*Aim of the exercise*
The entries below must be transcribed exactly. Leave nothing out.

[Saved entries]
◇ ◇ ◇ ◇ ◇ ◇ ◇

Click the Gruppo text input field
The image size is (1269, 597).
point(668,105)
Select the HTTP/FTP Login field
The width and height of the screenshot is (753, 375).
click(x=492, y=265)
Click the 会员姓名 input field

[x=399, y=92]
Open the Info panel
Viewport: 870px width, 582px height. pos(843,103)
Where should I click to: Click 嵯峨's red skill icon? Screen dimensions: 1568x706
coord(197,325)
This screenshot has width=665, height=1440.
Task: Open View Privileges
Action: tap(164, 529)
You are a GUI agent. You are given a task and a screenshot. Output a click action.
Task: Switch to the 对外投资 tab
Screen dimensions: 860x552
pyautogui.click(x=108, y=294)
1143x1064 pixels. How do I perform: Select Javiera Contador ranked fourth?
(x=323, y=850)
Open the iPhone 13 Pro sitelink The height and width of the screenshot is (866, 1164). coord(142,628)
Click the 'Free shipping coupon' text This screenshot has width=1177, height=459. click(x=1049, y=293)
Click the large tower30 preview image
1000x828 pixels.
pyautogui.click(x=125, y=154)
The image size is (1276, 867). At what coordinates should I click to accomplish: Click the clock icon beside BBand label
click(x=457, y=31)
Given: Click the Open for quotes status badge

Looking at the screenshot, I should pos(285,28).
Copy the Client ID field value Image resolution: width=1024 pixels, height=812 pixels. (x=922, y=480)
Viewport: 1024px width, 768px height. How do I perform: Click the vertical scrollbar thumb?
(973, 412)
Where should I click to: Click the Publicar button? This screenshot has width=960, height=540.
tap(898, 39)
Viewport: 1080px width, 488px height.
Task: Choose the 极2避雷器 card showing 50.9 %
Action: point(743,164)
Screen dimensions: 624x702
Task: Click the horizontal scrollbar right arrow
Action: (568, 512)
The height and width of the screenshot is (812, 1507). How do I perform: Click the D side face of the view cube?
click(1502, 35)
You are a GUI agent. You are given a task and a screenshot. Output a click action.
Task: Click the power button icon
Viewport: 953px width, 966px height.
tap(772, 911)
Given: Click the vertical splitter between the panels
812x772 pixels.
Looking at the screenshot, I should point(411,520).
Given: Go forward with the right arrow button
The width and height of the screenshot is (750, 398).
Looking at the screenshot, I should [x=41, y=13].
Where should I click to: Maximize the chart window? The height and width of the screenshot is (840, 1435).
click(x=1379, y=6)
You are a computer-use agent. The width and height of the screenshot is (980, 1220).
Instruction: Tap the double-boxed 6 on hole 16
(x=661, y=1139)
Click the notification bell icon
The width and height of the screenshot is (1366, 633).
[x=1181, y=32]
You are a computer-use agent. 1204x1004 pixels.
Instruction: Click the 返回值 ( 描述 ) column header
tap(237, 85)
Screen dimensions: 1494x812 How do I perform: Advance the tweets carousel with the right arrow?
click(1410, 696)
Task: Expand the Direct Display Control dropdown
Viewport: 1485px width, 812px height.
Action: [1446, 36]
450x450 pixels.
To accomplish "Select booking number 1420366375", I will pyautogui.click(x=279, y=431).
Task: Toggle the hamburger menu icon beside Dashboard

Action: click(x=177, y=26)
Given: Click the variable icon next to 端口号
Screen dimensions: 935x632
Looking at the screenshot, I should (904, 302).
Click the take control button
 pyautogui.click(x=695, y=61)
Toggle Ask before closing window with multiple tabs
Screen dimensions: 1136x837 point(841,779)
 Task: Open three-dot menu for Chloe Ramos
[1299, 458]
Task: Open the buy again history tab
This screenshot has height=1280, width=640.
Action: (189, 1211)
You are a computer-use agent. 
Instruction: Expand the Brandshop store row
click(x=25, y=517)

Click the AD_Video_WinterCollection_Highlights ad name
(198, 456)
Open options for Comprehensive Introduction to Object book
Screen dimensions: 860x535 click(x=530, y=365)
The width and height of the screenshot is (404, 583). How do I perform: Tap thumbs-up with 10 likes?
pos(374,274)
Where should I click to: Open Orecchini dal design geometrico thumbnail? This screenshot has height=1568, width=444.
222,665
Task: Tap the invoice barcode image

◇ ◇ ◇ ◇ ◇ ◇ ◇

*Your solution*
Click the Gruppo text input field
The image size is (1269, 597).
point(668,105)
Select the HTTP/FTP Login field
The width and height of the screenshot is (753, 375).
click(x=492, y=265)
Click the 会员姓名 input field

[x=399, y=92]
Open the Info panel
Viewport: 870px width, 582px height. pos(843,103)
Where should I click to: Click 嵯峨's red skill icon? Screen dimensions: 1568x706
coord(197,325)
This screenshot has width=665, height=1440.
Task: Open View Privileges
Action: tap(164, 529)
You are a GUI agent. You are given a task and a screenshot. Output a click action.
Task: Switch to the 对外投资 tab
Screen dimensions: 860x552
pyautogui.click(x=108, y=294)
1143x1064 pixels. How do I perform: Select Javiera Contador ranked fourth?
(x=323, y=850)
Open the iPhone 13 Pro sitelink The height and width of the screenshot is (866, 1164). coord(142,628)
Click the 'Free shipping coupon' text This screenshot has width=1177, height=459. click(x=1049, y=293)
Click the large tower30 preview image
1000x828 pixels.
pyautogui.click(x=125, y=154)
The image size is (1276, 867). At what coordinates should I click to accomplish: Click the clock icon beside BBand label
click(x=457, y=31)
Given: Click the Open for quotes status badge

Looking at the screenshot, I should pos(285,28).
Copy the Client ID field value Image resolution: width=1024 pixels, height=812 pixels. (x=922, y=480)
Viewport: 1024px width, 768px height. How do I perform: Click the vertical scrollbar thumb?
(973, 412)
Where should I click to: Click the Publicar button? This screenshot has width=960, height=540.
tap(898, 39)
Viewport: 1080px width, 488px height.
Task: Choose the 极2避雷器 card showing 50.9 %
Action: point(743,164)
Screen dimensions: 624x702
Task: Click the horizontal scrollbar right arrow
Action: (568, 512)
The height and width of the screenshot is (812, 1507). How do I perform: Click the D side face of the view cube?
click(1502, 35)
You are a GUI agent. You are given a task and a screenshot. Output a click action.
Task: Click the power button icon
Viewport: 953px width, 966px height.
tap(772, 911)
Given: Click the vertical splitter between the panels
812x772 pixels.
Looking at the screenshot, I should point(411,520).
Given: Go forward with the right arrow button
The width and height of the screenshot is (750, 398).
Looking at the screenshot, I should [x=41, y=13].
Where should I click to: Maximize the chart window? The height and width of the screenshot is (840, 1435).
click(x=1379, y=6)
You are a computer-use agent. The width and height of the screenshot is (980, 1220).
Instruction: Tap the double-boxed 6 on hole 16
(x=661, y=1139)
Click the notification bell icon
The width and height of the screenshot is (1366, 633).
[x=1181, y=32]
You are a computer-use agent. 1204x1004 pixels.
Instruction: Click the 返回值 ( 描述 ) column header
tap(237, 85)
Screen dimensions: 1494x812 How do I perform: Advance the tweets carousel with the right arrow?
click(1410, 696)
Task: Expand the Direct Display Control dropdown
Viewport: 1485px width, 812px height.
Action: [1446, 36]
450x450 pixels.
To accomplish "Select booking number 1420366375", I will pyautogui.click(x=279, y=431).
Task: Toggle the hamburger menu icon beside Dashboard

Action: click(x=177, y=26)
Given: Click the variable icon next to 端口号
Screen dimensions: 935x632
Looking at the screenshot, I should (904, 302).
Click the take control button
 pyautogui.click(x=695, y=61)
Toggle Ask before closing window with multiple tabs
Screen dimensions: 1136x837 point(841,779)
 Task: Open three-dot menu for Chloe Ramos
[1299, 458]
Task: Open the buy again history tab
This screenshot has height=1280, width=640.
Action: (189, 1211)
You are a computer-use agent. 
Instruction: Expand the Brandshop store row
click(x=25, y=517)

Click the AD_Video_WinterCollection_Highlights ad name
(198, 456)
Open options for Comprehensive Introduction to Object book
Screen dimensions: 860x535 click(x=530, y=365)
The width and height of the screenshot is (404, 583). How do I perform: Tap thumbs-up with 10 likes?
pos(374,274)
Where should I click to: Open Orecchini dal design geometrico thumbnail? This screenshot has height=1568, width=444.
222,665
Task: Tap the invoice barcode image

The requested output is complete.